_SUPPLIED MATERIAL_
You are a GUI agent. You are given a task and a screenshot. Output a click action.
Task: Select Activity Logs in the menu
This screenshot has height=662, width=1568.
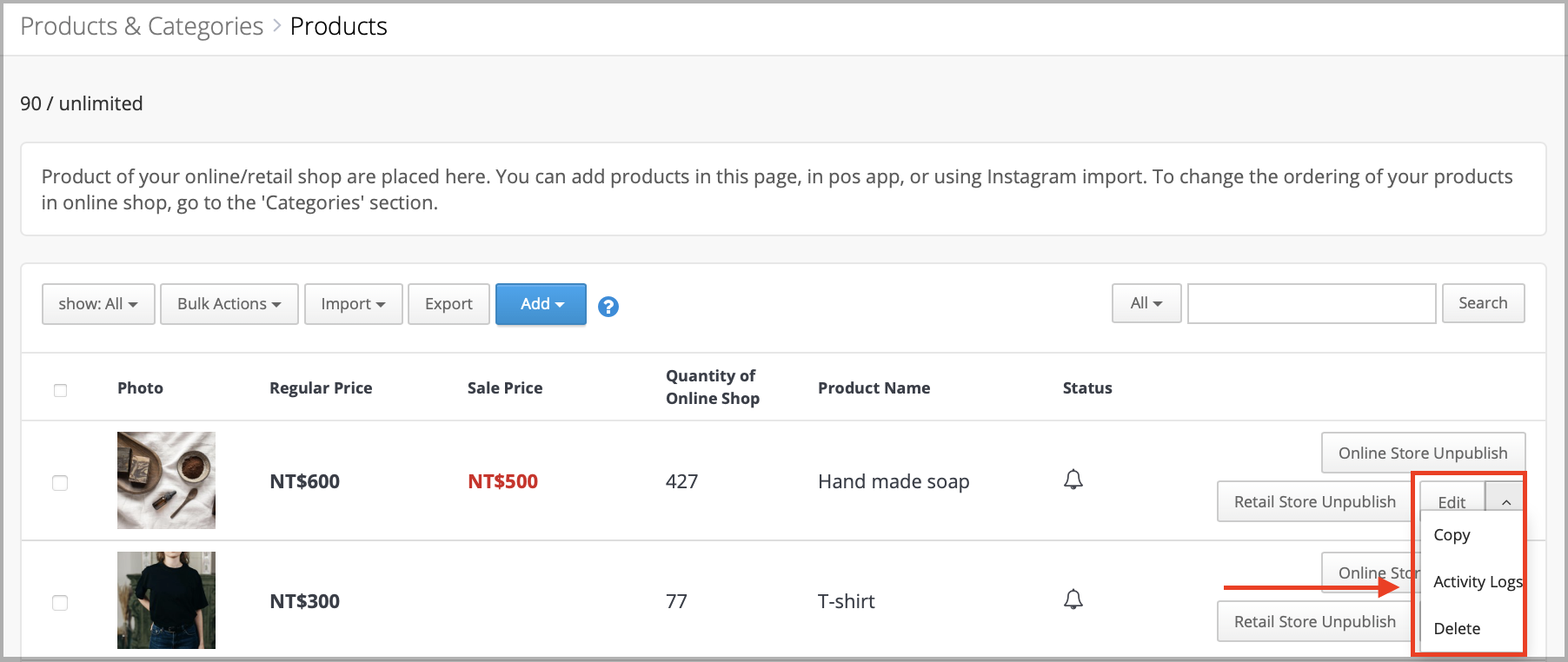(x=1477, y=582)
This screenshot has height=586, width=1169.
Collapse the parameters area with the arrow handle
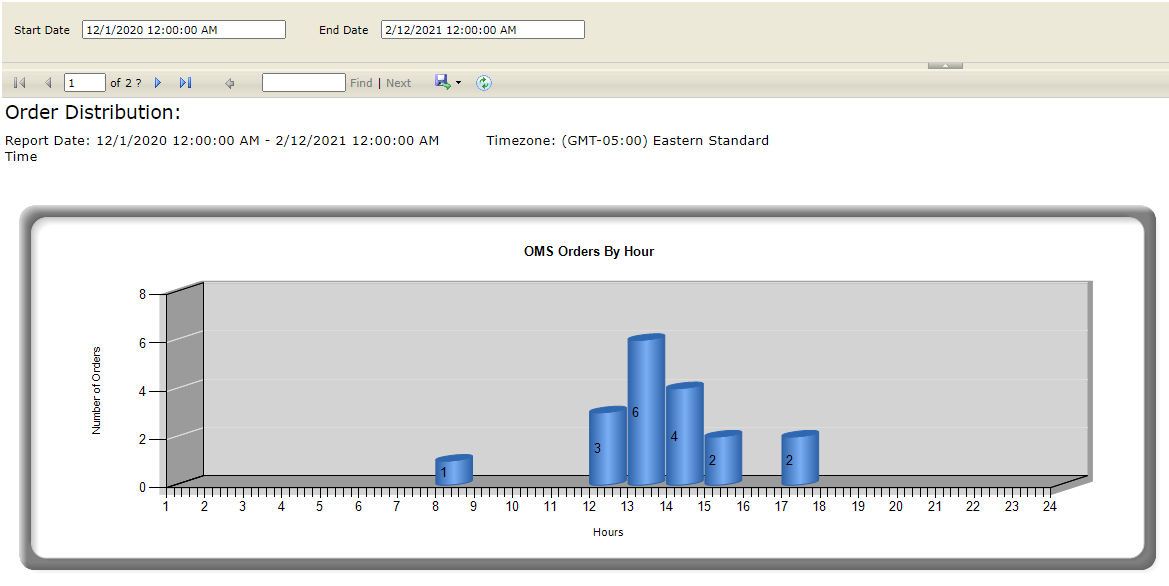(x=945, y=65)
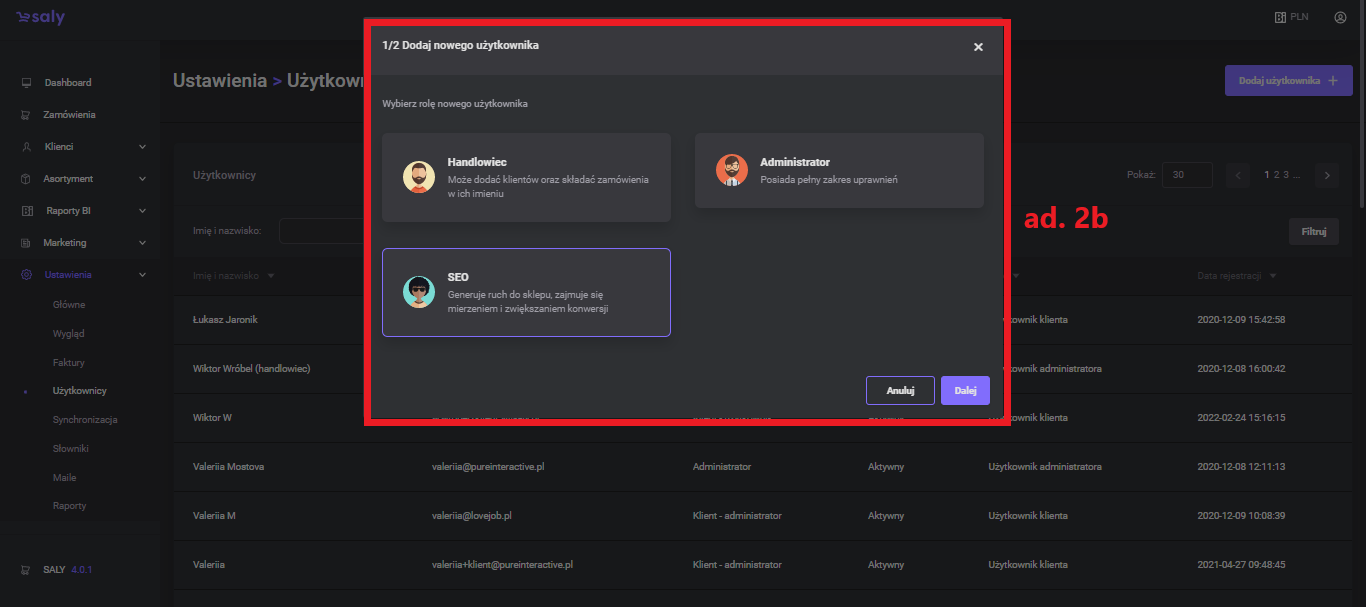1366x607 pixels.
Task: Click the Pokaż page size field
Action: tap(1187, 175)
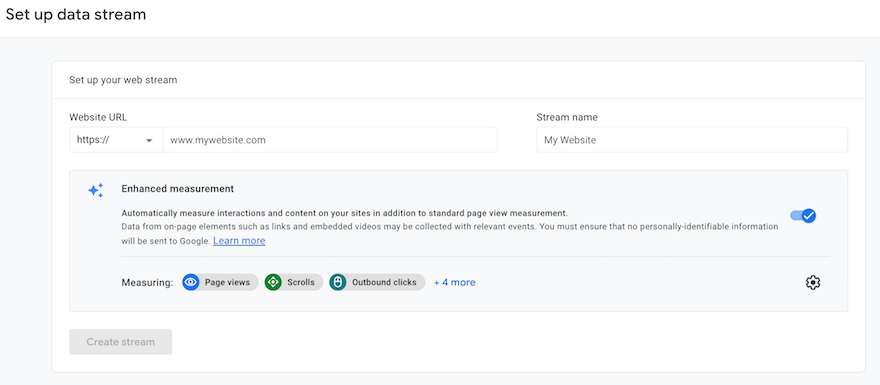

_TASK BRIEF_
Output every line of the records above as a JSON list of strings, one string per line, with blank lines and the pictures left out.

_IN RESPONSE_
[
  "You are a GUI agent. You are given a task and a screenshot. Output a click action.",
  "Task: Select Activity Logs in the menu",
  "This screenshot has height=662, width=1568.",
  "(x=1477, y=582)",
  "This screenshot has height=586, width=1169.",
  "Collapse the parameters area with the arrow handle",
  "(x=945, y=65)",
  "1366x607 pixels.",
  "Task: Click the Pokaż page size field",
  "Action: tap(1187, 175)"
]